=== Section Start ===

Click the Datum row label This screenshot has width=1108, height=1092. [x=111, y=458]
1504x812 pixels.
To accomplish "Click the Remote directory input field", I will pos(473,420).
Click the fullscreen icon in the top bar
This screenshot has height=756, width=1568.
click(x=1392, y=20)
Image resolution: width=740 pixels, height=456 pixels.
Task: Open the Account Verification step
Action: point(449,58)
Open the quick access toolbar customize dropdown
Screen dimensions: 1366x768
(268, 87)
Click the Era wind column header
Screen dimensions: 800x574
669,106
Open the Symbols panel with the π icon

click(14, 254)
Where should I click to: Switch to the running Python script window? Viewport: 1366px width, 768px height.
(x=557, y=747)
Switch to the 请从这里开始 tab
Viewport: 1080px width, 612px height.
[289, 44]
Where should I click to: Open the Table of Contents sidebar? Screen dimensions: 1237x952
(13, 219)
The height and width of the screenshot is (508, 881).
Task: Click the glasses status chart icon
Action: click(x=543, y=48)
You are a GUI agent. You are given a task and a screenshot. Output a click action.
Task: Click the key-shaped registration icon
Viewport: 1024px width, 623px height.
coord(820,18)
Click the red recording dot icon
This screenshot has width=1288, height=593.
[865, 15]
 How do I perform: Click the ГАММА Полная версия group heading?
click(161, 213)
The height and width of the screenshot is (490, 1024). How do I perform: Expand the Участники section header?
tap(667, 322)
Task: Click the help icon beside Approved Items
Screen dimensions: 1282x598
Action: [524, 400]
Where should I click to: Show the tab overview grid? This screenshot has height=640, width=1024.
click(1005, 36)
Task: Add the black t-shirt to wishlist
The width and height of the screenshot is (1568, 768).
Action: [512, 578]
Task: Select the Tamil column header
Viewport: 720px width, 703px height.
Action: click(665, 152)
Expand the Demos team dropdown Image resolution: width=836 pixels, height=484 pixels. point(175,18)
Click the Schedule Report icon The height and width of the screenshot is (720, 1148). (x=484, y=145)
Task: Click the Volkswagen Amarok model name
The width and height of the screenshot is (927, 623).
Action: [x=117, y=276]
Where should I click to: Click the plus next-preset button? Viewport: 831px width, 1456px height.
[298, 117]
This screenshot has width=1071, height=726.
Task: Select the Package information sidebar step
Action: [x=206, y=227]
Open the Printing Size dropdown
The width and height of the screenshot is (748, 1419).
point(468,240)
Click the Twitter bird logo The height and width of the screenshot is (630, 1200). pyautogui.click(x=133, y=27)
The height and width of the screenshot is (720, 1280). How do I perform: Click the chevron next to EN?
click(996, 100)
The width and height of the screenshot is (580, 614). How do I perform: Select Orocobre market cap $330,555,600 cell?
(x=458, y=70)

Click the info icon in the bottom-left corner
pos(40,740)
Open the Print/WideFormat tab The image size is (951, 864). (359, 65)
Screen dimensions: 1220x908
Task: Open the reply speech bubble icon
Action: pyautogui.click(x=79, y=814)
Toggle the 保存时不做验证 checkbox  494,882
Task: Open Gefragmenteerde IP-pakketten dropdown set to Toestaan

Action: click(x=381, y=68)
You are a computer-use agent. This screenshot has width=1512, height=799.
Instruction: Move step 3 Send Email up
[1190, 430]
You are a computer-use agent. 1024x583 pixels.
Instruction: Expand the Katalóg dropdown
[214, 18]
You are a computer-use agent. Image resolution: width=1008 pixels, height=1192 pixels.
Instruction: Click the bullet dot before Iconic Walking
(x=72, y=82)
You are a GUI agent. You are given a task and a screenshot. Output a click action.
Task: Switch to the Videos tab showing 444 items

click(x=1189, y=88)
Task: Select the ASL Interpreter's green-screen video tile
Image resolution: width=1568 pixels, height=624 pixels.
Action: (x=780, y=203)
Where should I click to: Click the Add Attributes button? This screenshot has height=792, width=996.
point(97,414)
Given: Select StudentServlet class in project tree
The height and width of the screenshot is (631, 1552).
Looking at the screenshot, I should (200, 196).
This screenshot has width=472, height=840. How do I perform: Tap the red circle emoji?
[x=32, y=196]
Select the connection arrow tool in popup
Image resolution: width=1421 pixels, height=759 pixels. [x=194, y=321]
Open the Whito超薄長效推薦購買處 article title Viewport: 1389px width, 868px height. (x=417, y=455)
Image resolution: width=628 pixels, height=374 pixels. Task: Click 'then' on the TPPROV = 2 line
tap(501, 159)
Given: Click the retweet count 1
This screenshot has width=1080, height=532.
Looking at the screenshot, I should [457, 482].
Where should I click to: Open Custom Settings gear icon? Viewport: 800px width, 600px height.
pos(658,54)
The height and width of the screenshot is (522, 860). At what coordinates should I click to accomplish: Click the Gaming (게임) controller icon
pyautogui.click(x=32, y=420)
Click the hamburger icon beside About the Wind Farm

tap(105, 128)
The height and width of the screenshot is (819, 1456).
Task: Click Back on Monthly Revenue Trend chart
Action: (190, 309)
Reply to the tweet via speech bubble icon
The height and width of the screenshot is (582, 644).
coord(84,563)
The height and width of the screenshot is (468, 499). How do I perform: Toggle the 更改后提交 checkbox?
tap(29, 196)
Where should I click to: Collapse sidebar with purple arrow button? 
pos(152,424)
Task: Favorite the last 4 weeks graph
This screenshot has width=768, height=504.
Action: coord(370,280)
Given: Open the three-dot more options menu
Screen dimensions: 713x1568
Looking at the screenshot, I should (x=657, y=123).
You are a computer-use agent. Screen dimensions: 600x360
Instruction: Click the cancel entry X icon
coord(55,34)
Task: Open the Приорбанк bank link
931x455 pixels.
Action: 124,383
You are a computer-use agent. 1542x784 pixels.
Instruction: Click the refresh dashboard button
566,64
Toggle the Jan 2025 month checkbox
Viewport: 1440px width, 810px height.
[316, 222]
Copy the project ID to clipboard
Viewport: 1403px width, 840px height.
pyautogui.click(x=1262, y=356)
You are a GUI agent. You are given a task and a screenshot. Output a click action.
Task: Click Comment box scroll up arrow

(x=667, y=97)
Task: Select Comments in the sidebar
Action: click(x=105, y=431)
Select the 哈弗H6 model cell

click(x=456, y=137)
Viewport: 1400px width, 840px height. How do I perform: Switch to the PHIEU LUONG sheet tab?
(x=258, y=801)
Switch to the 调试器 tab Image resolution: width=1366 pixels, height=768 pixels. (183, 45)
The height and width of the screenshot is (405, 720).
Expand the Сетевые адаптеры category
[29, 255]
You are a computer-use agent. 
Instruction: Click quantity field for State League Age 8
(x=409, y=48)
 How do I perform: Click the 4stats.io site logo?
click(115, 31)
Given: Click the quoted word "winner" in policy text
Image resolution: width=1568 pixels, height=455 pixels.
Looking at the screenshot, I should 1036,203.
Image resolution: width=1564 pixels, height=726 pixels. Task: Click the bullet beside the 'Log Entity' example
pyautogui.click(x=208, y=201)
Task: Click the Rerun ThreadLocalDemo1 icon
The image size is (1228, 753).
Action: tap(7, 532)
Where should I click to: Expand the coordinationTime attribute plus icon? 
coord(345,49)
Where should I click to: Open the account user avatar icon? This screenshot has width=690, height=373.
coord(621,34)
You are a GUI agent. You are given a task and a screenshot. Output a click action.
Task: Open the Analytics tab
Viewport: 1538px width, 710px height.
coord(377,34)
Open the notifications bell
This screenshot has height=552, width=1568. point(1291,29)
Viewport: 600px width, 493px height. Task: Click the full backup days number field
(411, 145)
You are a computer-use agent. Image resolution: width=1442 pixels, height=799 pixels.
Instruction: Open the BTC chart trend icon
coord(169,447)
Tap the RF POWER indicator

=== Section End ===

→ **WHAT IS REQUIRED**
Looking back over the data above, restate word for word the lines that begin at the line with "Open the Printing Size dropdown" and end at the line with "You are a computer-use agent. Image resolution: width=1008", inclusive.

→ **OUTPUT FOR THIS TASK**
Open the Printing Size dropdown
The width and height of the screenshot is (748, 1419).
point(468,240)
Click the Twitter bird logo The height and width of the screenshot is (630, 1200). pyautogui.click(x=133, y=27)
The height and width of the screenshot is (720, 1280). How do I perform: Click the chevron next to EN?
click(996, 100)
The width and height of the screenshot is (580, 614). How do I perform: Select Orocobre market cap $330,555,600 cell?
(x=458, y=70)

Click the info icon in the bottom-left corner
pos(40,740)
Open the Print/WideFormat tab The image size is (951, 864). (359, 65)
Screen dimensions: 1220x908
Task: Open the reply speech bubble icon
Action: pyautogui.click(x=79, y=814)
Toggle the 保存时不做验证 checkbox  494,882
Task: Open Gefragmenteerde IP-pakketten dropdown set to Toestaan

Action: click(x=381, y=68)
You are a computer-use agent. This screenshot has width=1512, height=799.
Instruction: Move step 3 Send Email up
[1190, 430]
You are a computer-use agent. 1024x583 pixels.
Instruction: Expand the Katalóg dropdown
[214, 18]
You are a computer-use agent. Image resolution: width=1008 pixels, height=1192 pixels.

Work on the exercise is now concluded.